-- SHORT PROBLEM 1 --
Render the entries from the line containing "has width=262, height=2576." through the line containing "Fun-Zone, informazione e divertimento per te is", both included, as a Markdown table with the columns No. and Line, omitting blank lines and any pictures.
-- SHORT PROBLEM 2 --
Carry the review of Chains Around the Grass forward from its final sentence.

-- GIVEN TEXT --
★ ★ ★ ★
Thursday, April 20, 2006

Chains Around the Grass



Naomi Ragen is an international bestseller novelist, a writer of and about the core of human life. Chains Around the Grass (The Toby Press, USA, 2003) is the book Ms. Ragen says that she became an author to write. Setting the story of a poor Jewish family in the heart of America, Naomi Ragen calls for a revision of attitudes shaped by the sickness of reckless capitalism and its people who have turned into machines fuelled with business.

The novel’s prologue is captivating. Through the eyes of the moment, little Sara Markowitz is shown sitting in humility in her rich uncle’s house with her mother Ruth and brother Jesse out for the funeral of her father David Markowitz. Pursuing the old American dream of a well-off future, David never realizes the greater need of familial love that is showering him all along and the lives of his family chug along the uncertain paths of the business world. With the loss of David the family slumps into an indefinable channel of struggle against the demands of the society and its own integrity.
★ ★ ★ ★
-- MATERIAL PROVIDED --
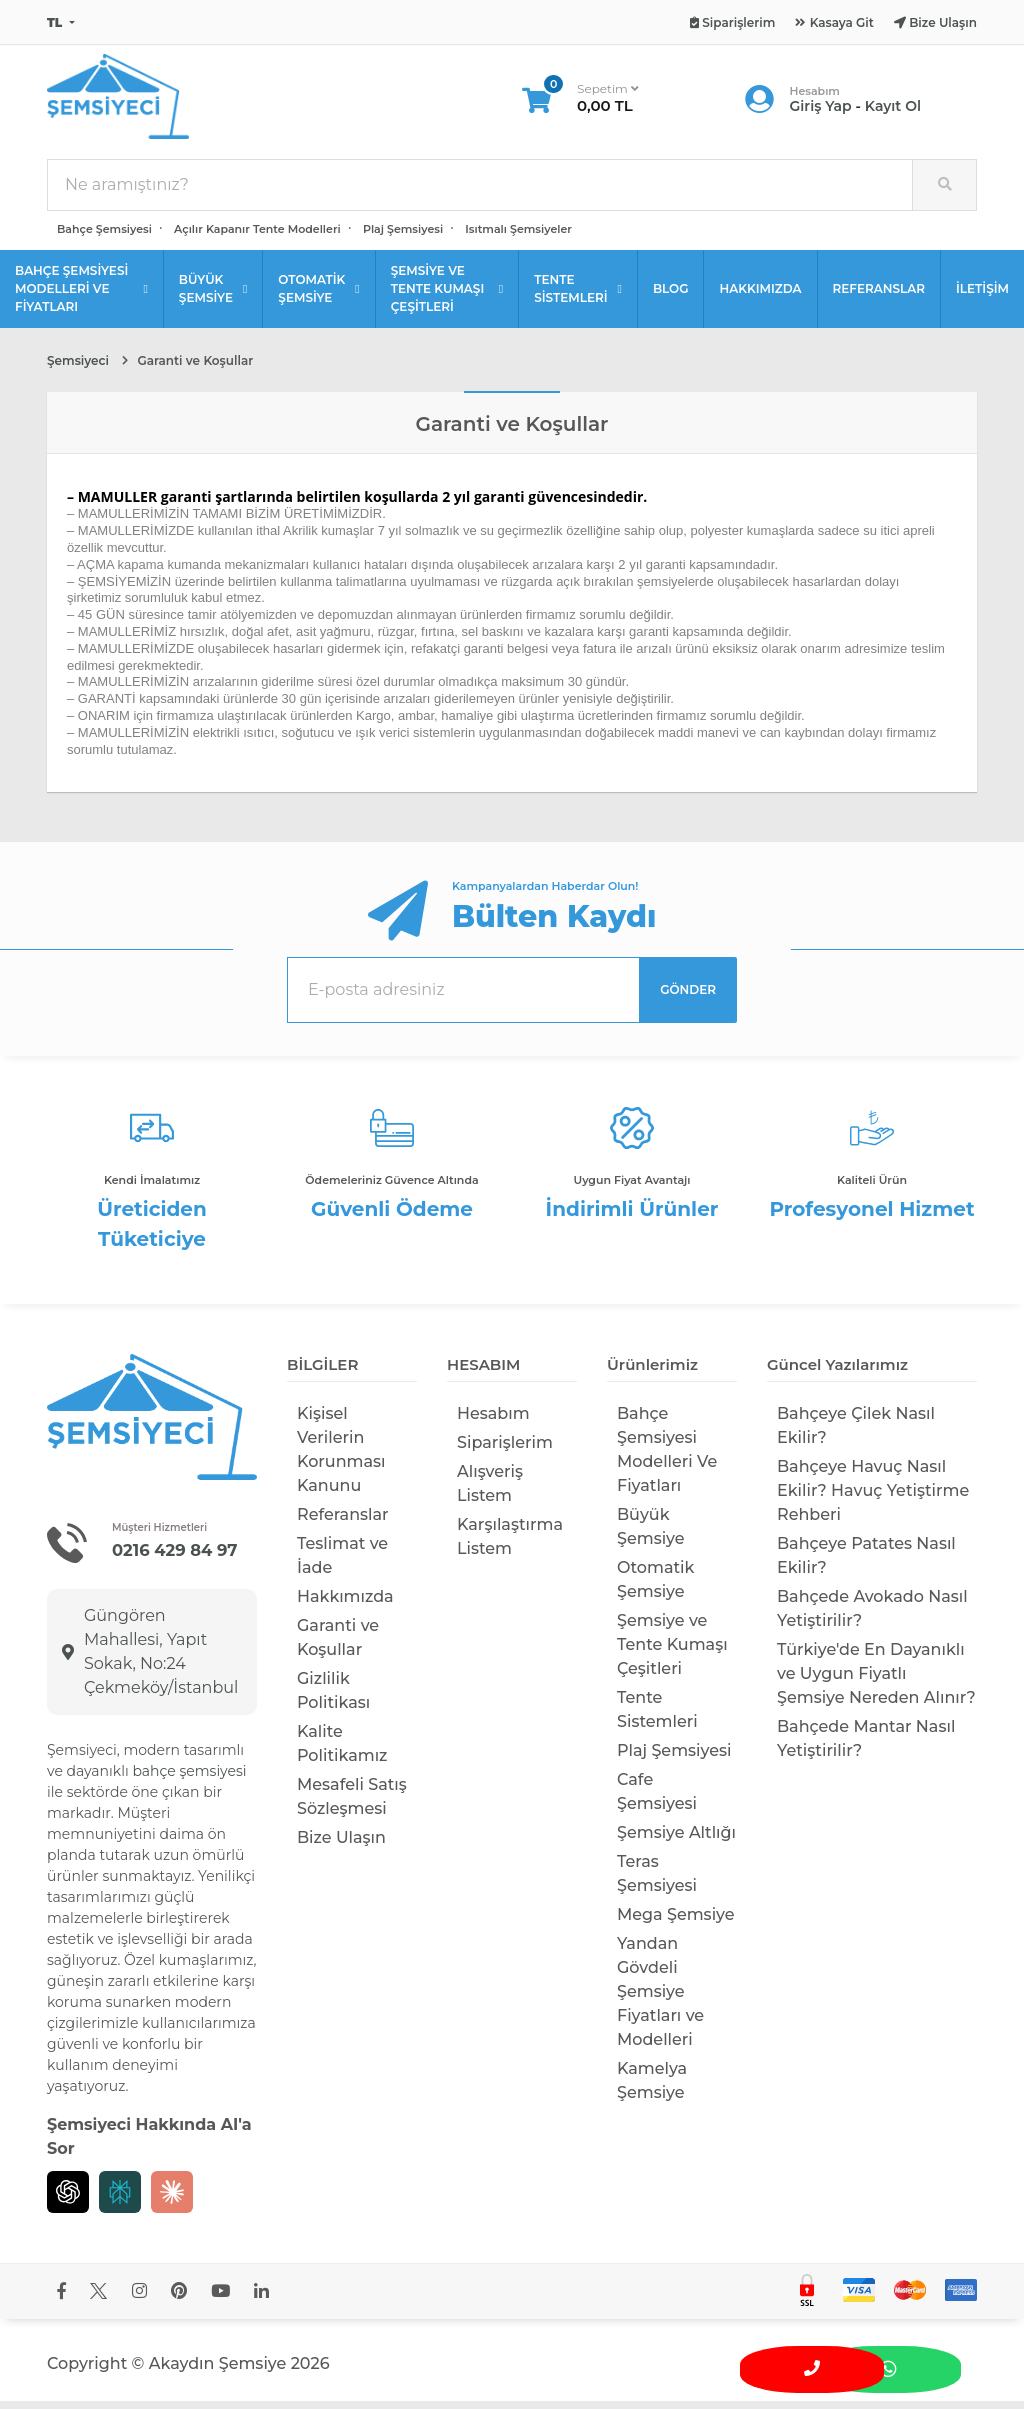 The height and width of the screenshot is (2409, 1024). What do you see at coordinates (505, 1450) in the screenshot?
I see `Siparişlerim` at bounding box center [505, 1450].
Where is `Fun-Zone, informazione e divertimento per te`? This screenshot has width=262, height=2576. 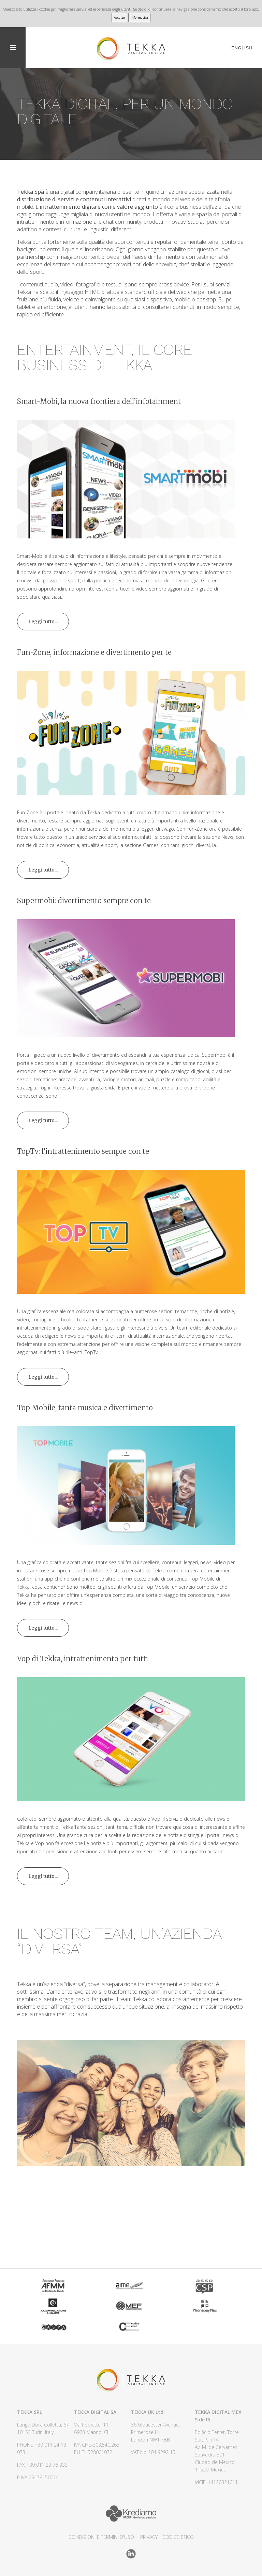
Fun-Zone, informazione e divertimento per te is located at coordinates (94, 652).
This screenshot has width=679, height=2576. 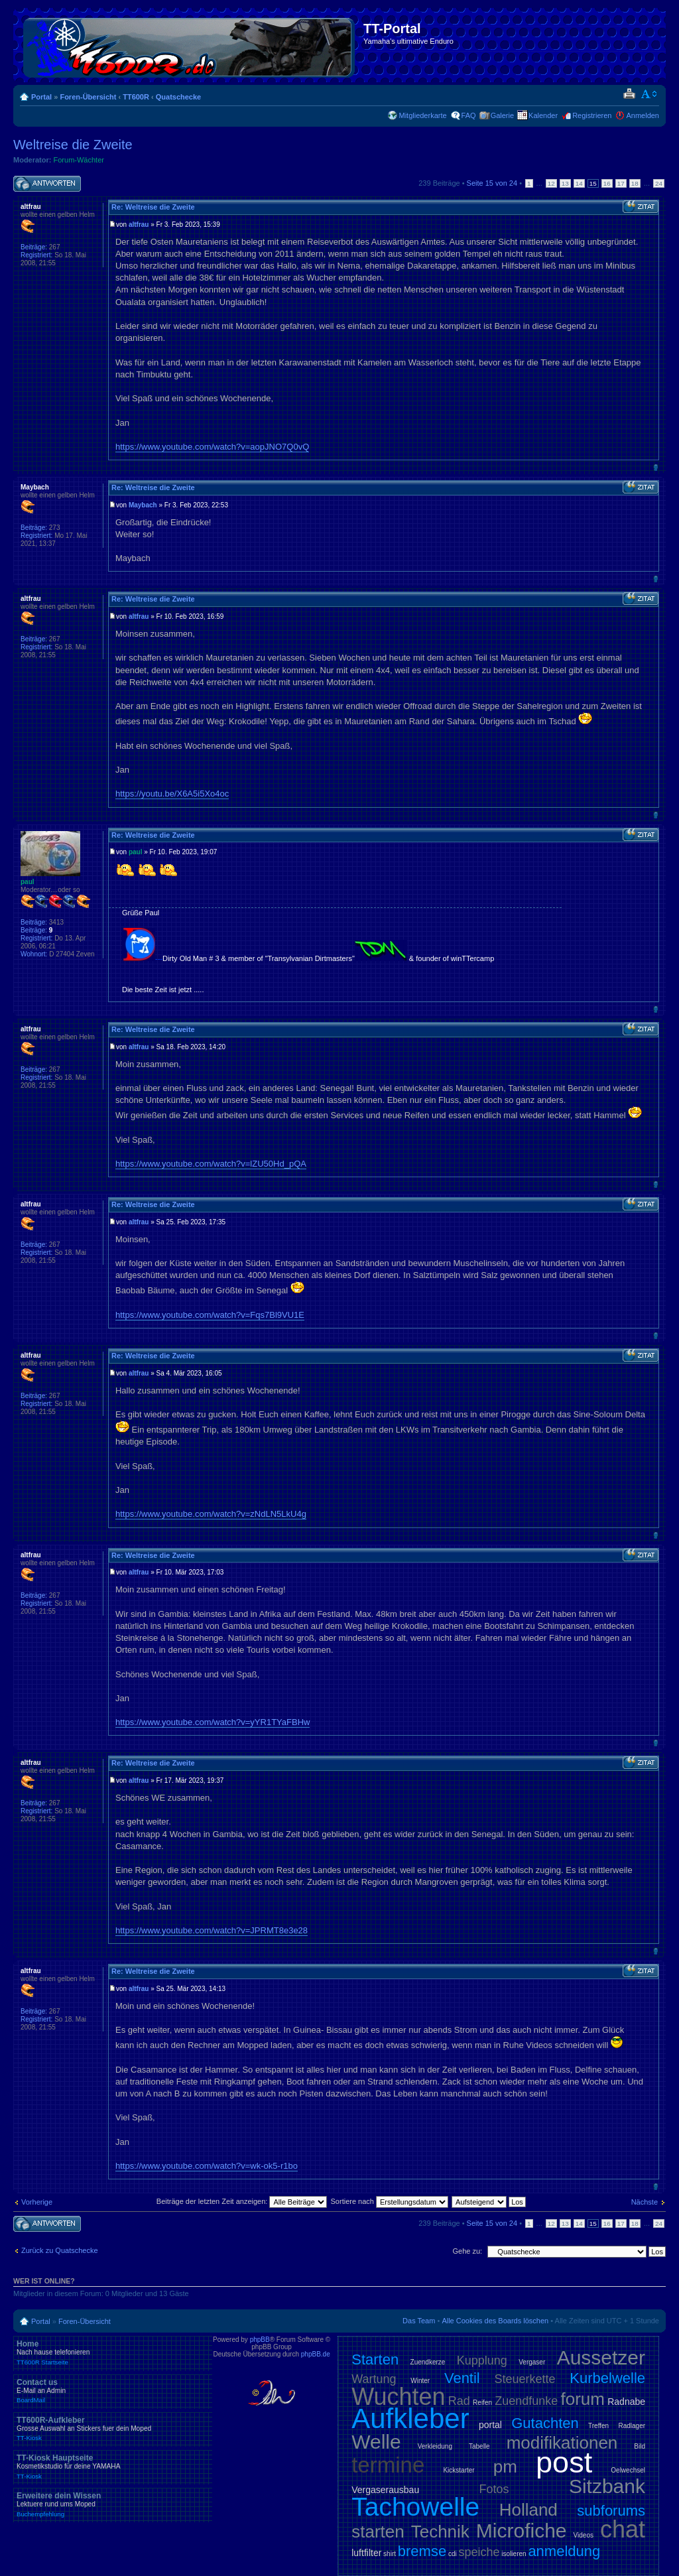 I want to click on 24, so click(x=658, y=183).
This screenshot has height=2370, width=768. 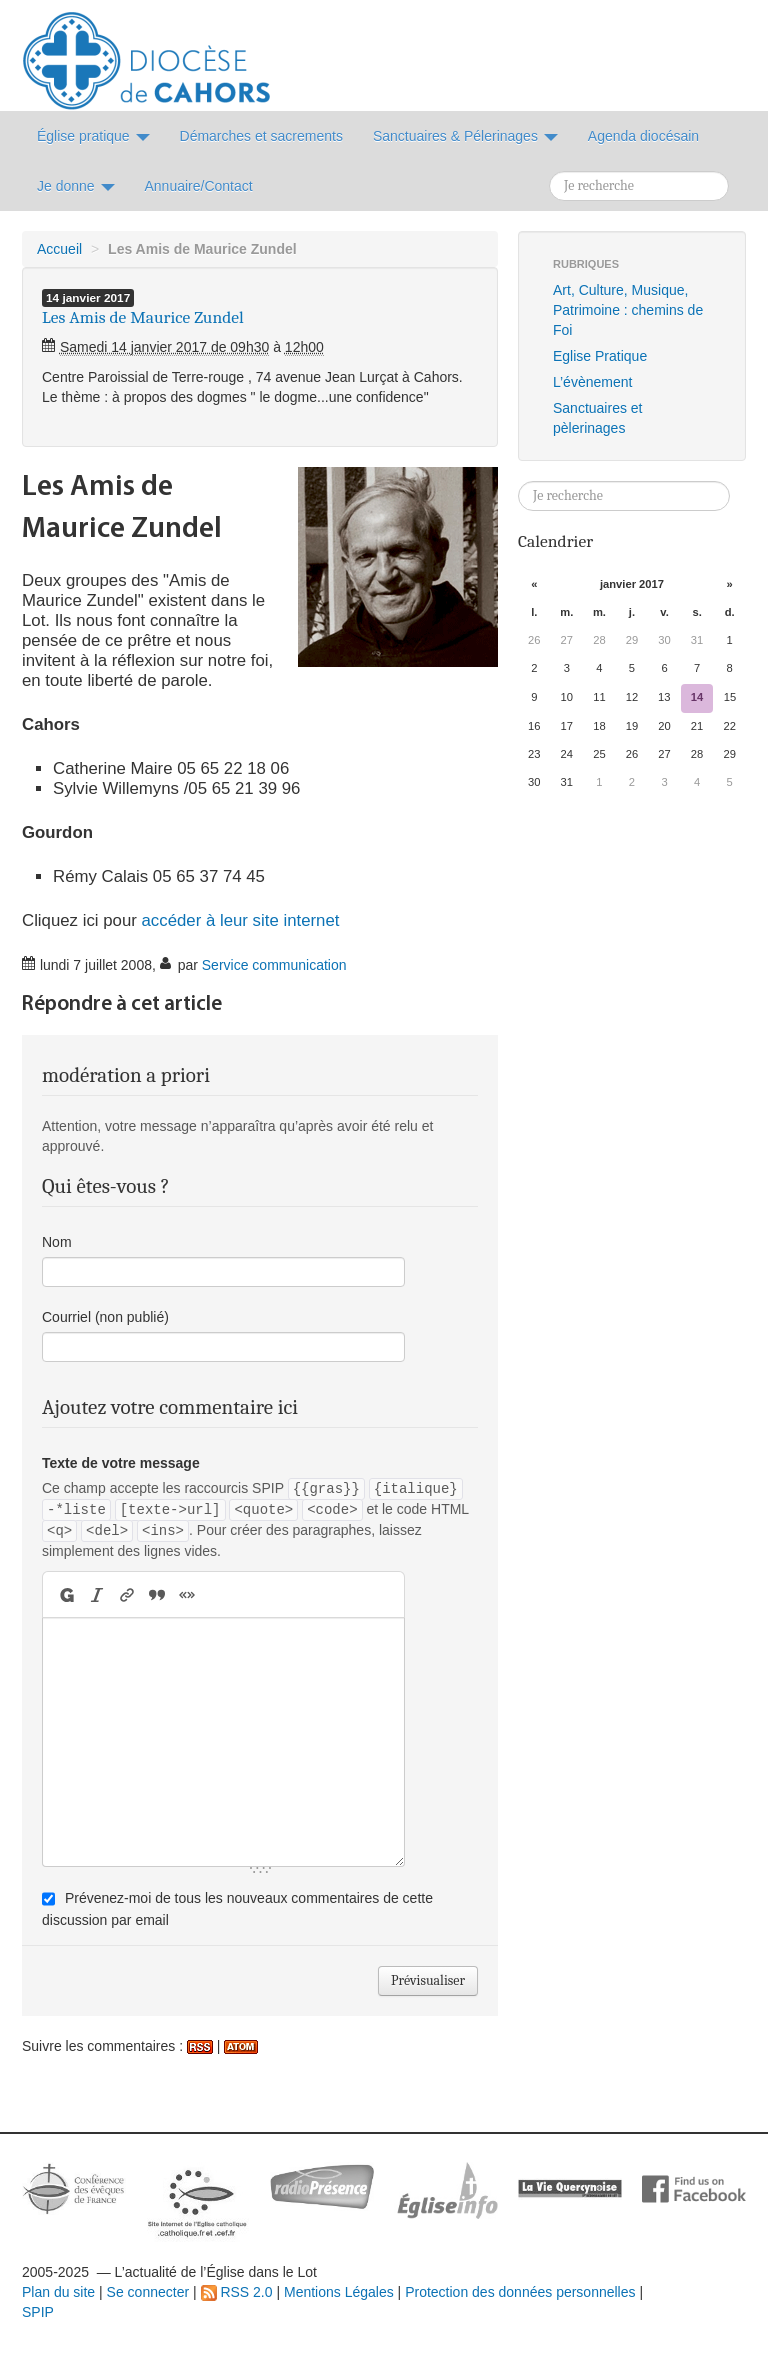 I want to click on Démarches et sacrements [button], so click(x=261, y=136).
★ ★ ★ ★
-- WRITTEN RESPONSE 1 --
| No. | Line |
|---|---|
| 1 | Where is `Fun-Zone, informazione e divertimento per te`? This screenshot has width=262, height=2576.  |
| 2 | Fun-Zone, informazione e divertimento per te is located at coordinates (94, 652). |

-- WRITTEN RESPONSE 2 --
Chains Around the Grass is one of the semantically richest works carrying a number of issues. Sick capitalist values are questioned in the suffering of widowed Ruth and her children with several close, rich, relatives. The dilemma of a poor minority’s identity under social pressure speaks in Ruth’s resentment of changing Jesse’s family name to ‘Marks’. What underlies insanity is illustrated cogently in Jesse’s character. Sara’s character embodies the process of personality development under early childhood traumas. The best explored is, perhaps, gender inequality prevailing in the social world, best instantiated in Sara’s feelings of hatred towards her own brother.

Naomi Ragen’s striking symbolism in her novel’s situations is the quality of her work that best complements other merits. The heaven of idealized life is shattered to ‘chips flying away under time’s relentless chisel’. When they were united and beautiful like young lush grass, they were out of reach on account of ‘chains’ around them. One set of ‘ropes’ is replaced with another and the dream of catching your life’s beauty is never actualized until you see your life’s time ending abruptly like a dream. Naomi Ragen is at her best in justice with her characters. Reality comes to them as they finally learn to ‘measure their life with the right yardstick’. Through Ruth’s faith, we all know that a purely humanistic relationship is possible if we know the beauty of our inner self. It is an illustration of Eric Fromm’s humanistic psychoanalysis; a story as real as reading one’s own mind.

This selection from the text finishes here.